# Lecture 67: Introduction to NLP

This notebook introduces **Natural Language Processing (NLP)** with a focus on fundamental **text preprocessing** techniques: **tokenization**, **stemming**, and **lemmatization**. These steps are essential for preparing text data for NLP tasks such as sentiment analysis, text classification, and machine translation. The notebook covers:

- Overview of NLP and preprocessing
- Tokenization: Splitting text into words or sentences
- Stemming: Reducing words to their root form
- Lemmatization: Converting words to their dictionary form
- Practical implementation using NLTK
- Visualizing preprocessing results

We'll use a small sample dataset to demonstrate these techniques.

## Setup and Imports

Let's import the necessary libraries and download required NLTK data. We'll use NLTK for tokenization, stemming, and lemmatization.

In [11]:
import nltk
import re
import pandas as pd
from nltk.tokenize import word_tokenize, sent_tokenize
from nltk.stem import PorterStemmer, WordNetLemmatizer
from nltk.corpus import wordnet

# Download required NLTK data
nltk.download('punkt')
nltk.download('wordnet')
nltk.download('averaged_perceptron_tagger')
nltk.download('punkt_tab')
nltk.download('averaged_perceptron_tagger_eng')
# Set random seed for reproducibility (if needed)
import numpy as np
np.random.seed(42)

[nltk_data] Downloading package punkt to /root/nltk_data...
[nltk_data]   Package punkt is already up-to-date!
[nltk_data] Downloading package wordnet to /root/nltk_data...
[nltk_data]   Package wordnet is already up-to-date!
[nltk_data] Downloading package averaged_perceptron_tagger to
[nltk_data]     /root/nltk_data...
[nltk_data]   Package averaged_perceptron_tagger is already up-to-
[nltk_data]       date!
[nltk_data] Downloading package punkt_tab to /root/nltk_data...
[nltk_data]   Package punkt_tab is already up-to-date!
[nltk_data] Downloading package averaged_perceptron_tagger_eng to
[nltk_data]     /root/nltk_data...
[nltk_data]   Package averaged_perceptron_tagger_eng is already up-to-
[nltk_data]       date!


## Overview of Text Preprocessing

Text preprocessing transforms raw text into a format suitable for NLP tasks. Key techniques include:

- **Tokenization**: Splitting text into smaller units (e.g., words or sentences).
- **Stemming**: Reducing words to their root or base form by removing suffixes (e.g., 'running' → 'run').
- **Lemmatization**: Converting words to their dictionary form, considering context (e.g., 'better' → 'good').

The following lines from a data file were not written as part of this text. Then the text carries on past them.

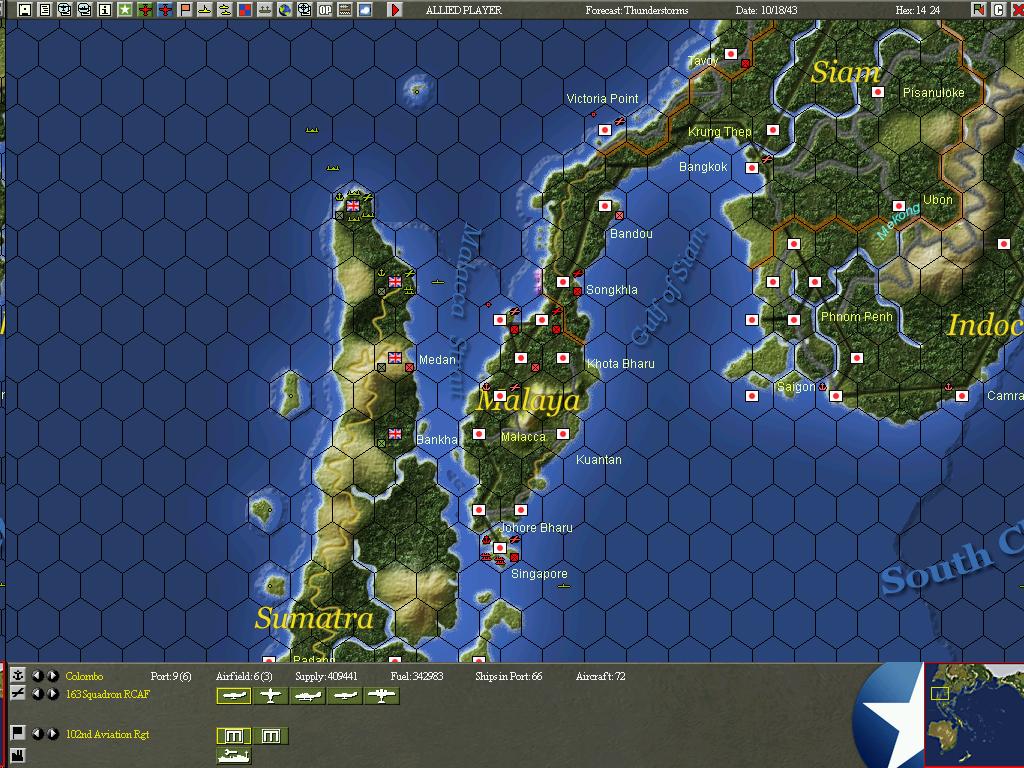Select the green friendly aircraft toolbar icon
The width and height of the screenshot is (1024, 768).
(145, 11)
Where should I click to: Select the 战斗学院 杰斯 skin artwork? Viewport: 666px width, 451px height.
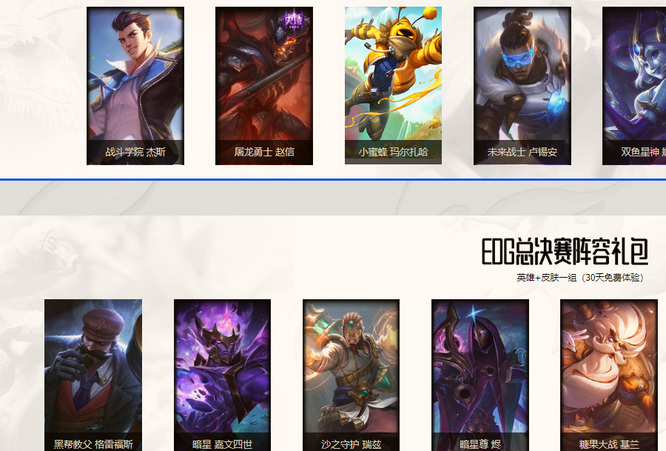tap(135, 86)
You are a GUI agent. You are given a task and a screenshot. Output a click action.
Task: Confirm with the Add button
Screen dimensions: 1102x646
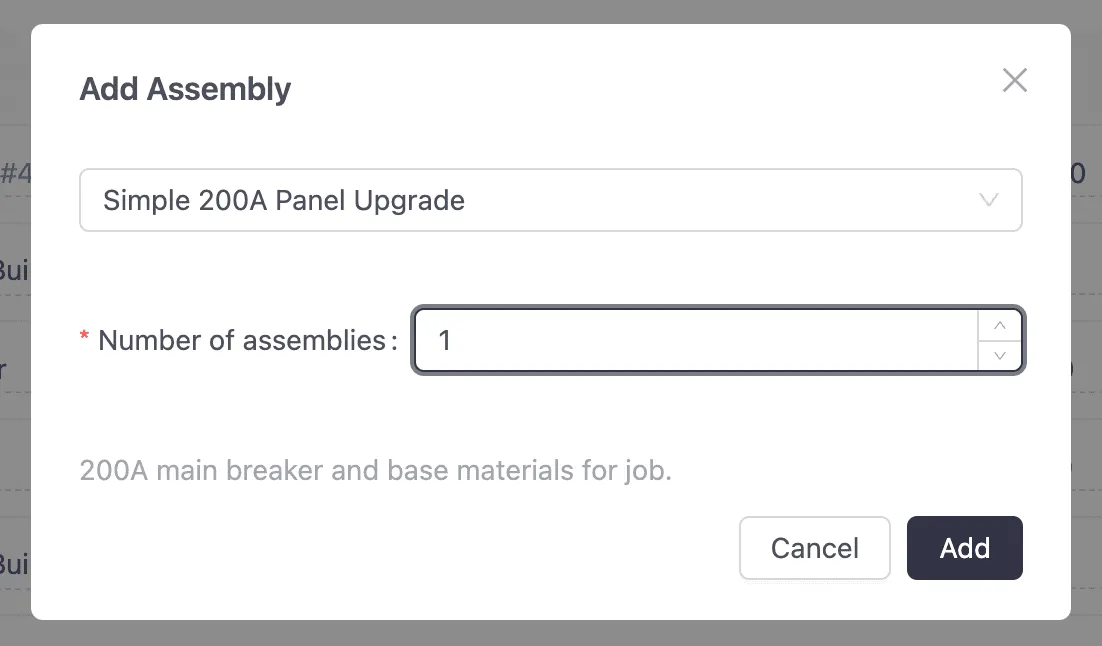tap(964, 548)
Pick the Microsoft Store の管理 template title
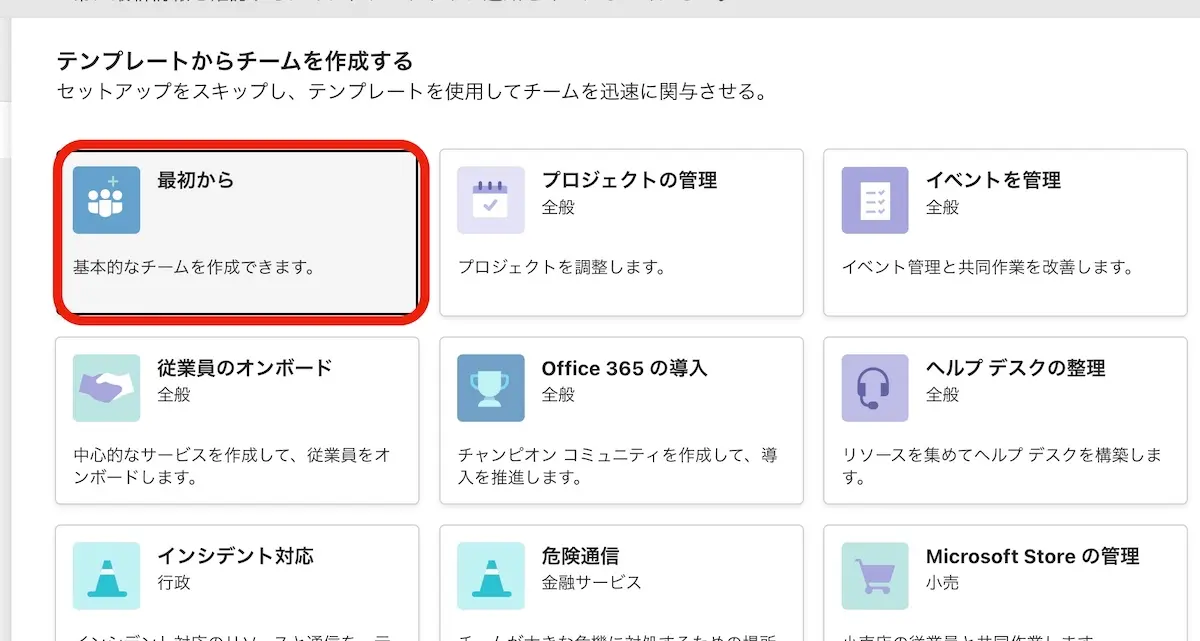The image size is (1200, 641). pos(1032,556)
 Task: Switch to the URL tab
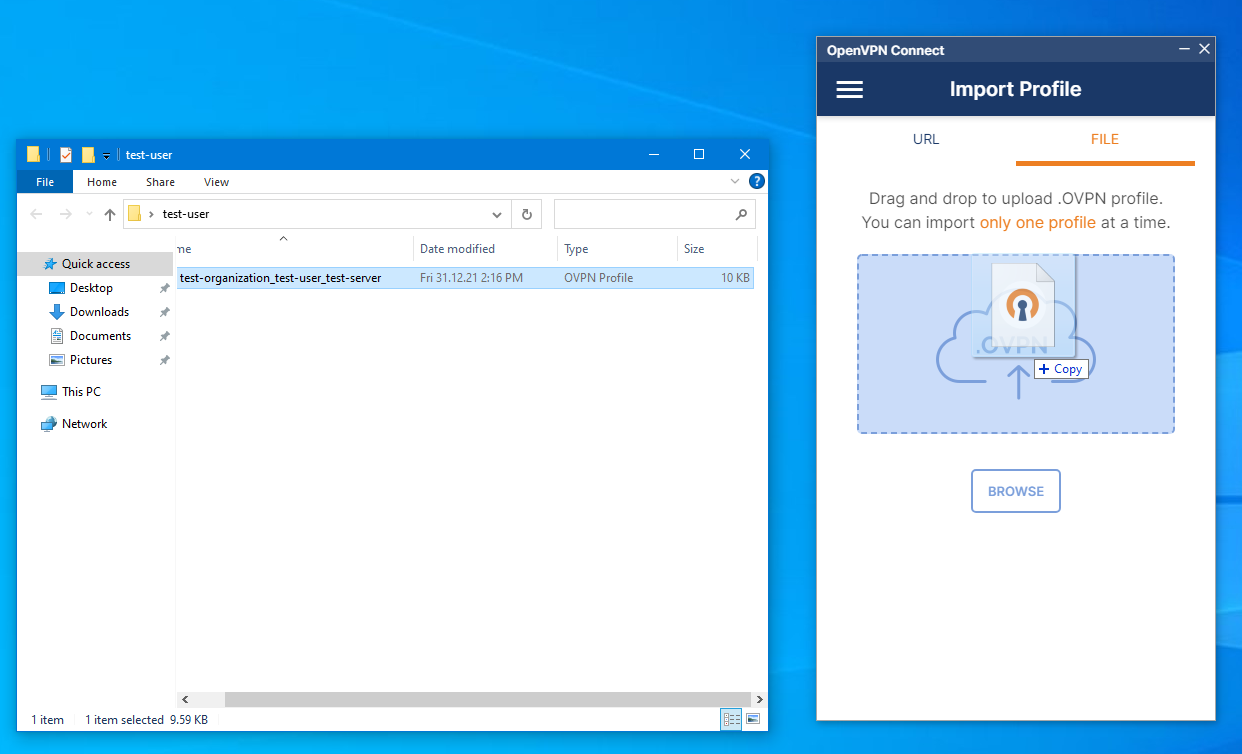(926, 139)
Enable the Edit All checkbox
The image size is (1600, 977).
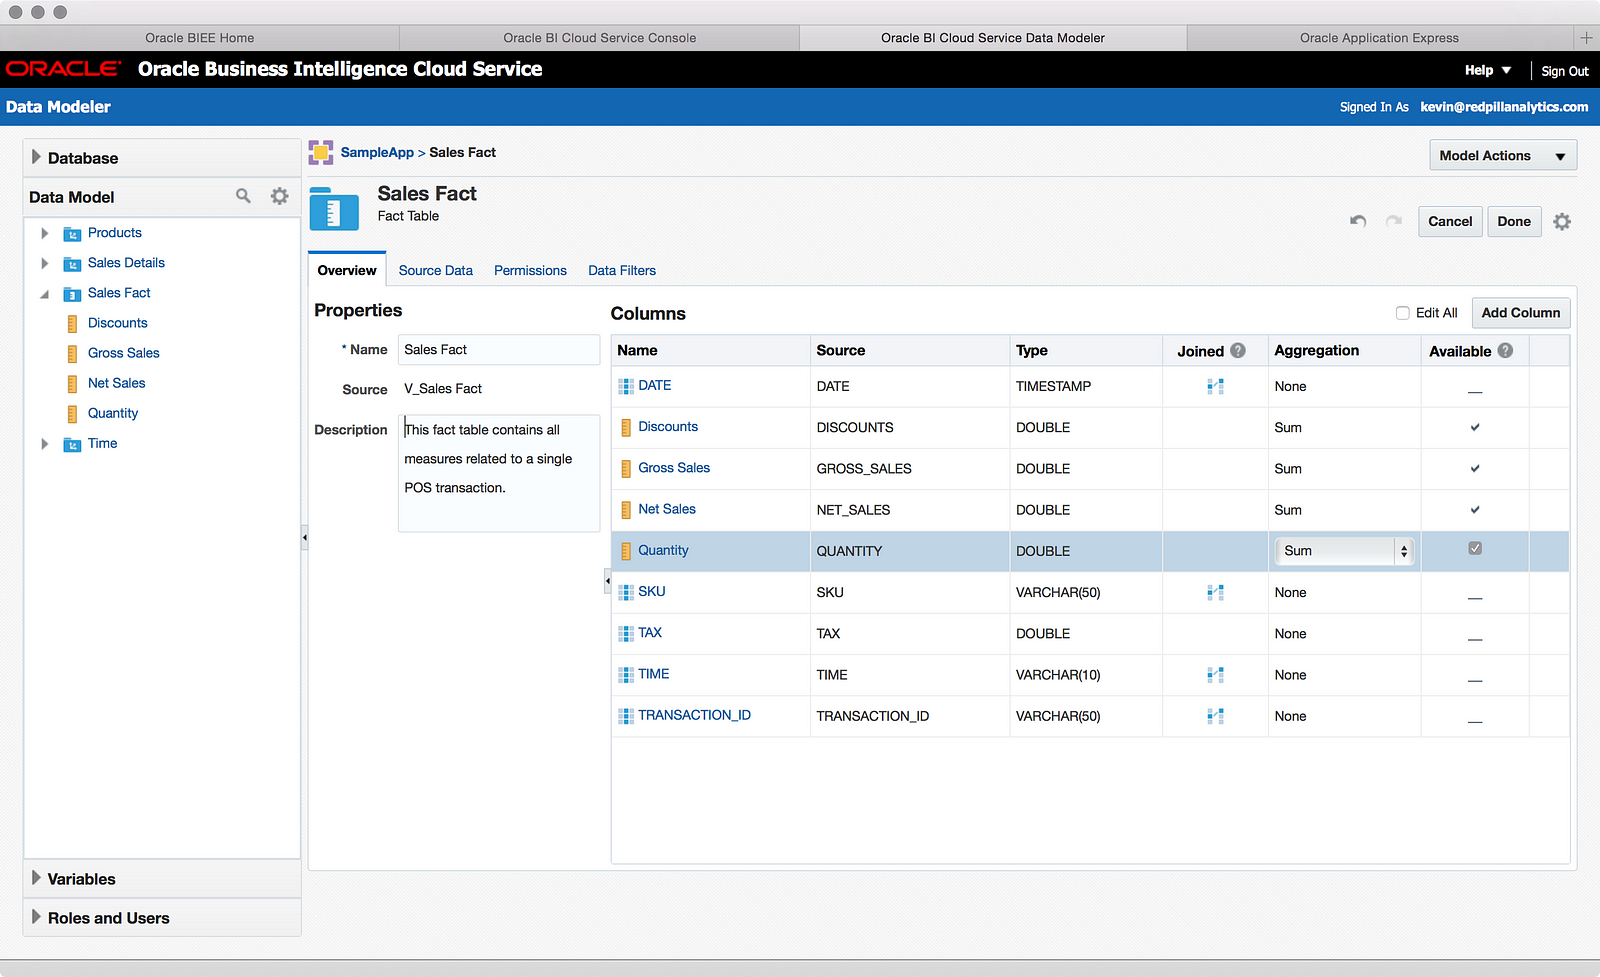click(1403, 313)

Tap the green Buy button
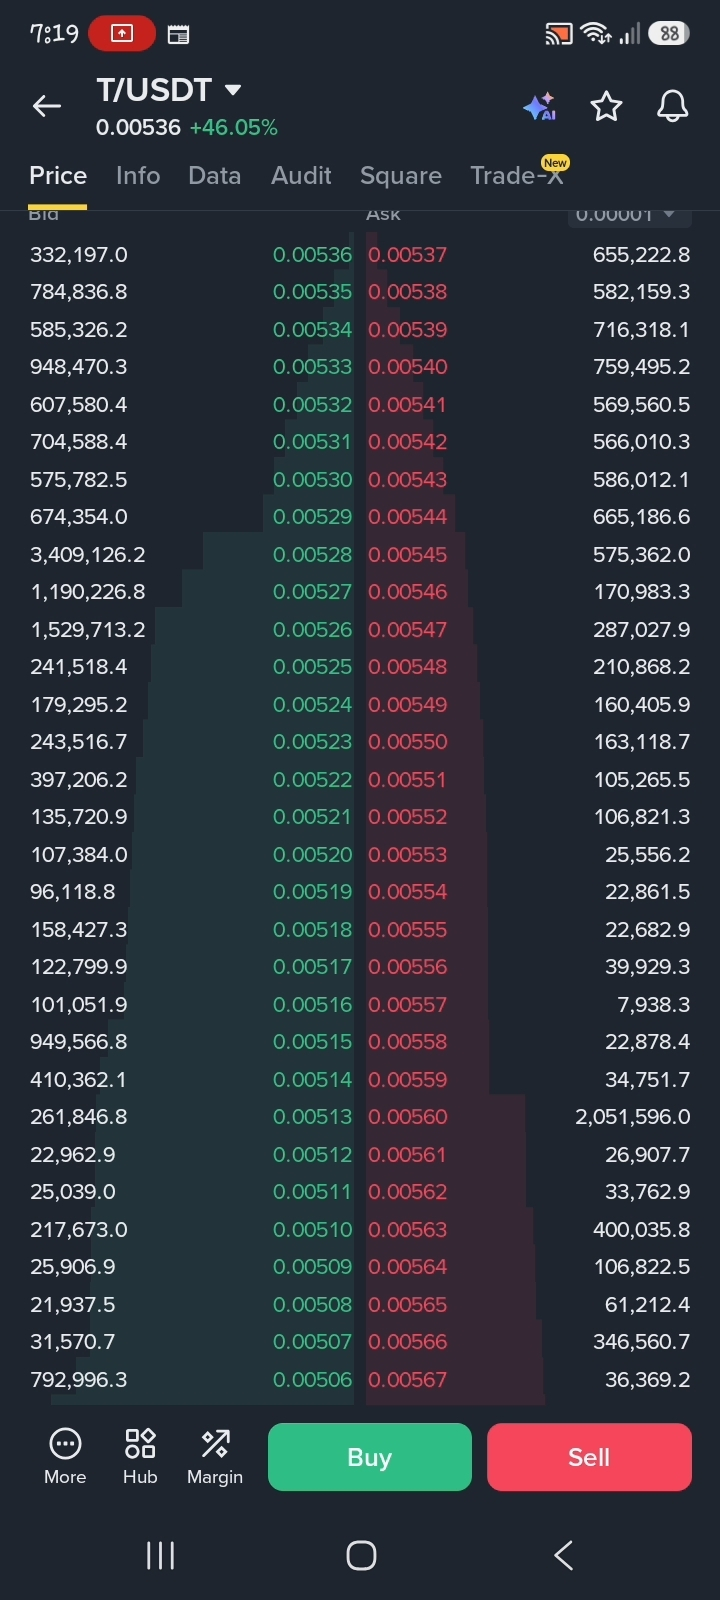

These steps help standardize text, reduce vocabulary size, and improve model performance.

## Sample Dataset

We'll use a small set of sample sentences to demonstrate preprocessing techniques. These sentences are diverse to highlight the effects of tokenization, stemming, and lemmatization.

In [12]:
# Sample texts
texts = [
    "The cats are running quickly in the gardens!",
    "She was happily studying complex algorithms.",
    "Better solutions improve our lives daily.",
    "They have been working on innovative projects."
]

# Display sample texts
print("Sample Texts:")
for i, text in enumerate(texts, 1):
    print(f"Text {i}: {text}")

Sample Texts:
Text 1: The cats are running quickly in the gardens!
Text 2: She was happily studying complex algorithms.
Text 3: Better solutions improve our lives daily.
Text 4: They have been working on innovative projects.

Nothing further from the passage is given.